DATASET RECORDS:
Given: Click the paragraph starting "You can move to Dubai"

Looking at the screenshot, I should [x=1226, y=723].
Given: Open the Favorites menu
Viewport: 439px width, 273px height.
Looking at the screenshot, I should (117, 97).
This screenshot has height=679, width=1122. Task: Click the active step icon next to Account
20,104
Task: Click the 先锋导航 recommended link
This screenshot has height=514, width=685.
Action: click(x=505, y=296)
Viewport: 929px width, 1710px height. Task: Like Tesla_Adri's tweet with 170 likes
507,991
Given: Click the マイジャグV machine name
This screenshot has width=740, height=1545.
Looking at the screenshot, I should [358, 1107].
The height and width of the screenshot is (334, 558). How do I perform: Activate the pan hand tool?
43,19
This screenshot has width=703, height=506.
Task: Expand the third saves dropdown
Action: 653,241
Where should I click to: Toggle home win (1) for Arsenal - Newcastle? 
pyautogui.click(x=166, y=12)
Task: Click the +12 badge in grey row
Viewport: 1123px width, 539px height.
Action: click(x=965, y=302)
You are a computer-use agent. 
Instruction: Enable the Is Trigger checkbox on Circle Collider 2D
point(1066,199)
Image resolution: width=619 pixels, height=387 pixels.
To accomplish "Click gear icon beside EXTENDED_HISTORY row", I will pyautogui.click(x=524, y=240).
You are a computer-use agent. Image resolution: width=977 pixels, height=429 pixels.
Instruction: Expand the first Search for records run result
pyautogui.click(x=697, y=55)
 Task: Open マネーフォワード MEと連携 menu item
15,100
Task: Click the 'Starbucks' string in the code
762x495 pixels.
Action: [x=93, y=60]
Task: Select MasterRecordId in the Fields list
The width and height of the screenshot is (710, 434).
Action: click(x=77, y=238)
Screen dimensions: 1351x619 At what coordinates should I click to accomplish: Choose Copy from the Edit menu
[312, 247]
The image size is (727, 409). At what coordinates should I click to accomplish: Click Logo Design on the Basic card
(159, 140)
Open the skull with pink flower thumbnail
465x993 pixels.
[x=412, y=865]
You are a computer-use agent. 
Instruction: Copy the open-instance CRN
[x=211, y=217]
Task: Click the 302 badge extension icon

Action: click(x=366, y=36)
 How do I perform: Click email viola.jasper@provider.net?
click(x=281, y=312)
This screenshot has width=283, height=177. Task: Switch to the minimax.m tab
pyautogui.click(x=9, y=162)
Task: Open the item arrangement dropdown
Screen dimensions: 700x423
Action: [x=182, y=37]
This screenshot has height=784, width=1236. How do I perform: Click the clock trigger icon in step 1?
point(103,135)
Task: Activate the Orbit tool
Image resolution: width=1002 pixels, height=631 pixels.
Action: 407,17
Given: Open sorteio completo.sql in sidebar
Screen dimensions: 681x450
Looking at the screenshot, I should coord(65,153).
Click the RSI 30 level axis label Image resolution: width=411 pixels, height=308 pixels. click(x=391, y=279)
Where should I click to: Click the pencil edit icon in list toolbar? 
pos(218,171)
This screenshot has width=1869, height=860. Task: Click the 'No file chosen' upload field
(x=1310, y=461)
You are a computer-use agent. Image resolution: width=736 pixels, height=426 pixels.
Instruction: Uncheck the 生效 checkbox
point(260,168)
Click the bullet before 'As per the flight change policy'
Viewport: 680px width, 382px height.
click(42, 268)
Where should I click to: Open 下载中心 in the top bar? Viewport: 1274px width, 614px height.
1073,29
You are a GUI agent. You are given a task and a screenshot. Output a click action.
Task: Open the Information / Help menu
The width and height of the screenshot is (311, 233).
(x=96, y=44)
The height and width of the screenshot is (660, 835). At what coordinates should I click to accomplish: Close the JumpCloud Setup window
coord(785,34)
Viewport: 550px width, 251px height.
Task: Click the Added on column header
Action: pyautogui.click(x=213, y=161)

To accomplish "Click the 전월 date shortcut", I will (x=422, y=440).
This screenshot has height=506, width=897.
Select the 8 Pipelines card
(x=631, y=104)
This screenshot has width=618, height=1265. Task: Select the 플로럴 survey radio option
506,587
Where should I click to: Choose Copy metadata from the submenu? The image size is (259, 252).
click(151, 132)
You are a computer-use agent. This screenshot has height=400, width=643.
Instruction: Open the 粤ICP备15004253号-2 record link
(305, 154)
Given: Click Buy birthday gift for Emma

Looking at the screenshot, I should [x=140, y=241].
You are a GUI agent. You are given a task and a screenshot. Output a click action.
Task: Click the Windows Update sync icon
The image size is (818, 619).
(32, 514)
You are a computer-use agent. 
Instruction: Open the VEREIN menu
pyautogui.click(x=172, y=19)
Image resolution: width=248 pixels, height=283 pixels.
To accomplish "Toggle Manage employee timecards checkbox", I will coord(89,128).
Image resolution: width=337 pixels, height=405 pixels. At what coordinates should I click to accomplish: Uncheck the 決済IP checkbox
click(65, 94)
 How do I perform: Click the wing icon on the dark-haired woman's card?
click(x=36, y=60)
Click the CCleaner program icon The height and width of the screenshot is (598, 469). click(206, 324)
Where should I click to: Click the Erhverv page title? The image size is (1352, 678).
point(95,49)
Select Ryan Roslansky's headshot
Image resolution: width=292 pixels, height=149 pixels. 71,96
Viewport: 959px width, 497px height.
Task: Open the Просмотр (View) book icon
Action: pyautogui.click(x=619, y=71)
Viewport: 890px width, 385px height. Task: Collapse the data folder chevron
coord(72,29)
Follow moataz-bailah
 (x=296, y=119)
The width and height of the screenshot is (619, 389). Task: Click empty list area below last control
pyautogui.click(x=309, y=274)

EXERCISE REQUIREMENTS:
Whatever appears in the data above must be copied word for word.

ANSWER TO THE EXERCISE:
Given: Click the paragraph starting "You can move to Dubai"

Looking at the screenshot, I should [x=1226, y=723].
Given: Open the Favorites menu
Viewport: 439px width, 273px height.
Looking at the screenshot, I should (117, 97).
This screenshot has height=679, width=1122. Task: Click the active step icon next to Account
20,104
Task: Click the 先锋导航 recommended link
This screenshot has height=514, width=685.
Action: click(x=505, y=296)
Viewport: 929px width, 1710px height. Task: Like Tesla_Adri's tweet with 170 likes
507,991
Given: Click the マイジャグV machine name
This screenshot has width=740, height=1545.
Looking at the screenshot, I should [358, 1107].
The height and width of the screenshot is (334, 558). How do I perform: Activate the pan hand tool?
43,19
This screenshot has width=703, height=506.
Task: Expand the third saves dropdown
Action: 653,241
Where should I click to: Toggle home win (1) for Arsenal - Newcastle? 
pyautogui.click(x=166, y=12)
Task: Click the +12 badge in grey row
Viewport: 1123px width, 539px height.
Action: click(x=965, y=302)
You are a computer-use agent. 
Instruction: Enable the Is Trigger checkbox on Circle Collider 2D
point(1066,199)
Image resolution: width=619 pixels, height=387 pixels.
To accomplish "Click gear icon beside EXTENDED_HISTORY row", I will pyautogui.click(x=524, y=240).
You are a computer-use agent. Image resolution: width=977 pixels, height=429 pixels.
Instruction: Expand the first Search for records run result
pyautogui.click(x=697, y=55)
 Task: Open マネーフォワード MEと連携 menu item
15,100
Task: Click the 'Starbucks' string in the code
762x495 pixels.
Action: [x=93, y=60]
Task: Select MasterRecordId in the Fields list
The width and height of the screenshot is (710, 434).
Action: click(x=77, y=238)
Screen dimensions: 1351x619 At what coordinates should I click to accomplish: Choose Copy from the Edit menu
[312, 247]
The image size is (727, 409). At what coordinates should I click to accomplish: Click Logo Design on the Basic card
(159, 140)
Open the skull with pink flower thumbnail
465x993 pixels.
[x=412, y=865]
You are a computer-use agent. 
Instruction: Copy the open-instance CRN
[x=211, y=217]
Task: Click the 302 badge extension icon

Action: click(x=366, y=36)
 How do I perform: Click email viola.jasper@provider.net?
click(x=281, y=312)
This screenshot has width=283, height=177. Task: Switch to the minimax.m tab
pyautogui.click(x=9, y=162)
Task: Open the item arrangement dropdown
Screen dimensions: 700x423
Action: [x=182, y=37]
This screenshot has height=784, width=1236. How do I perform: Click the clock trigger icon in step 1?
point(103,135)
Task: Activate the Orbit tool
Image resolution: width=1002 pixels, height=631 pixels.
Action: 407,17
Given: Open sorteio completo.sql in sidebar
Screen dimensions: 681x450
Looking at the screenshot, I should coord(65,153).
Click the RSI 30 level axis label Image resolution: width=411 pixels, height=308 pixels. click(x=391, y=279)
Where should I click to: Click the pencil edit icon in list toolbar? 
pos(218,171)
This screenshot has width=1869, height=860. Task: Click the 'No file chosen' upload field
(x=1310, y=461)
You are a computer-use agent. Image resolution: width=736 pixels, height=426 pixels.
Instruction: Uncheck the 生效 checkbox
point(260,168)
Click the bullet before 'As per the flight change policy'
Viewport: 680px width, 382px height.
click(42, 268)
Where should I click to: Open 下载中心 in the top bar? Viewport: 1274px width, 614px height.
1073,29
You are a GUI agent. You are given a task and a screenshot. Output a click action.
Task: Open the Information / Help menu
The width and height of the screenshot is (311, 233).
(x=96, y=44)
The height and width of the screenshot is (660, 835). At what coordinates should I click to accomplish: Close the JumpCloud Setup window
coord(785,34)
Viewport: 550px width, 251px height.
Task: Click the Added on column header
Action: pyautogui.click(x=213, y=161)

To accomplish "Click the 전월 date shortcut", I will (x=422, y=440).
This screenshot has height=506, width=897.
Select the 8 Pipelines card
(x=631, y=104)
This screenshot has width=618, height=1265. Task: Select the 플로럴 survey radio option
506,587
Where should I click to: Choose Copy metadata from the submenu? The image size is (259, 252).
click(151, 132)
You are a computer-use agent. This screenshot has height=400, width=643.
Instruction: Open the 粤ICP备15004253号-2 record link
(305, 154)
Given: Click Buy birthday gift for Emma

Looking at the screenshot, I should [x=140, y=241].
You are a GUI agent. You are given a task and a screenshot. Output a click action.
Task: Click the Windows Update sync icon
The image size is (818, 619).
(32, 514)
You are a computer-use agent. 
Instruction: Open the VEREIN menu
pyautogui.click(x=172, y=19)
Image resolution: width=248 pixels, height=283 pixels.
To accomplish "Toggle Manage employee timecards checkbox", I will coord(89,128).
Image resolution: width=337 pixels, height=405 pixels. At what coordinates should I click to accomplish: Uncheck the 決済IP checkbox
click(65, 94)
 How do I perform: Click the wing icon on the dark-haired woman's card?
click(x=36, y=60)
Click the CCleaner program icon The height and width of the screenshot is (598, 469). click(206, 324)
Where should I click to: Click the Erhverv page title? The image size is (1352, 678).
point(95,49)
Select Ryan Roslansky's headshot
Image resolution: width=292 pixels, height=149 pixels. 71,96
Viewport: 959px width, 497px height.
Task: Open the Просмотр (View) book icon
Action: pyautogui.click(x=619, y=71)
Viewport: 890px width, 385px height. Task: Collapse the data folder chevron
coord(72,29)
Follow moataz-bailah
 (x=296, y=119)
The width and height of the screenshot is (619, 389). Task: Click empty list area below last control
pyautogui.click(x=309, y=274)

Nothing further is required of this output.